Subject: File No. S7-09-13
From: Jeremy Gibb

November 13, 2013


Elizabeth M. Murphy, Secretary
Securities and Exchange Comission
100 F Stree NE.
Washington, DC 20549-1090

Re: Comment related to Crowdfunding Regulation File No. S7-09-13

This comment addresses the questions posed in Request for Comments Question Number 9 in Section II.A.2.

Institutional and accredited investors should not be subject to the same investment limits as other investors. Assuming that institutional and accredited investors are investing on the same terms as other investors, these investors will lessen the collective action problems raised by having dispersed shareholders.
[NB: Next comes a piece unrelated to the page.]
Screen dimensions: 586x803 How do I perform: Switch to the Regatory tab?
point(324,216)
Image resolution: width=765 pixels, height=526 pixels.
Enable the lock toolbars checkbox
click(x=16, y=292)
I. Collective Action Problem

Because individual shareholders are unlikely to be the deciding vote in any given election, they will not be actively engaged in monitoring of corporate management. Institutional shareholders own large stakes of companies and have the means and incentive to try and influence corporate governance. These entities are sometimes seen as activist shareholders. As long as institutional shareholders are pursuing outcomes that would help all shareholders, and not just themselves, they will be a more effective check on management than dispersed individual shareholders.
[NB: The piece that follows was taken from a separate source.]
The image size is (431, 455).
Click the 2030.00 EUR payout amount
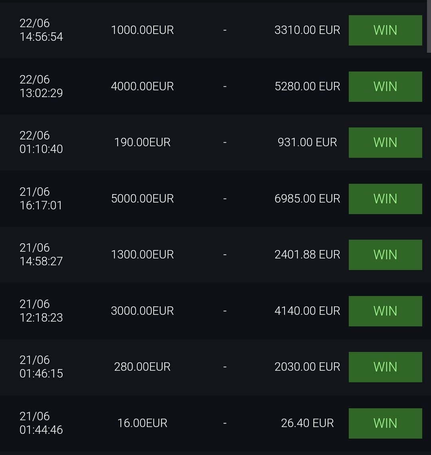[x=307, y=367]
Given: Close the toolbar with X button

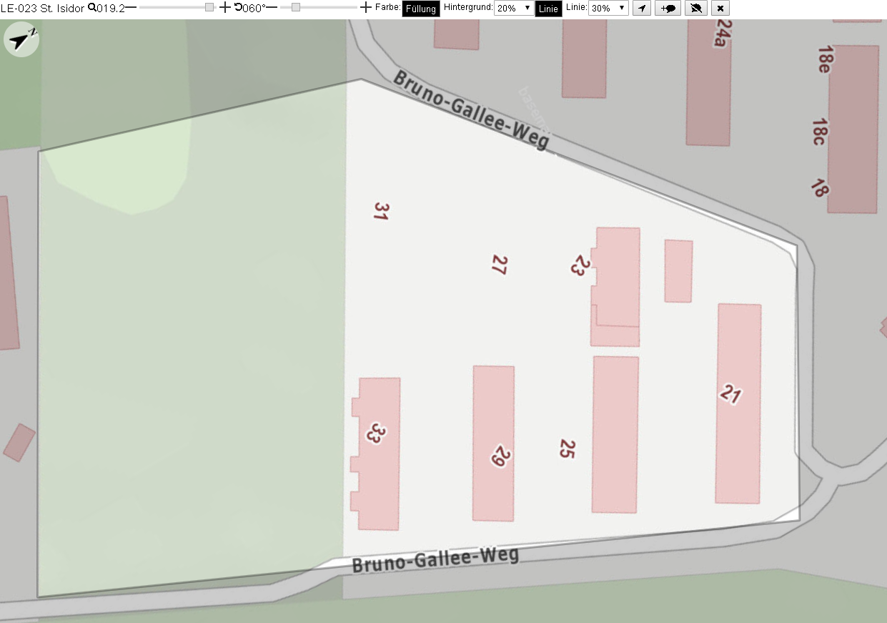Looking at the screenshot, I should point(720,9).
II. Institutional and Accredited Investors

If Corporation Alpha uses crowdfunding as a source of investment it means that Alpha was unable to find the funds from a single investor, or a small group of investors. Alpha will likely receive investment from many different investors in small amounts through crowdfunding. For example, if everyone invested $1,000, this would give Alpha 1,000 investors if they raised the maximum $1 million. Thus, the shareholder holds only 0.1% of the equity in the company and the probability of their input actually being the deciding vote in an election is smaller. Those investors would not have a great incentive to oversee the company.

However, if an institutional or an accredited investor were to join in the investment they would be able to capture a large portion of the class. For example, if one investor were to invest $250,000, she would own 25 percent of the corporation and be considered a controlling shareholder if other shareholders are dispersed. This would give that investor a large incentive to actively oversee management. Institutional and accredited investors will also have greater knowledge and skills than the average investor and will be able to provide needed expertise.

Since institutional and accredited investors are not limited by the crowdfunding rules, they have many other investments available to them. Rather than invest a limited amount, institutional investors could convince companies to forego crowdfunding, or just choose not to invest. This would limit the total investment available to the companies, and also harm the investors who will lose the benefits of having a highly incentive capable investor.

If institutional and accredited investors are allowed to invest on different terms, then their incentive structure will differ from the crowdfunding investor. Only if they have the same terms will any of the benefits of more active shareholders accrue to the crowdfunded investors. Requiring the same terms for all investors will also help to make sure that non-institutional or accredited investors get the best terms because a large shareholder will have better incentives to negotiate in advance.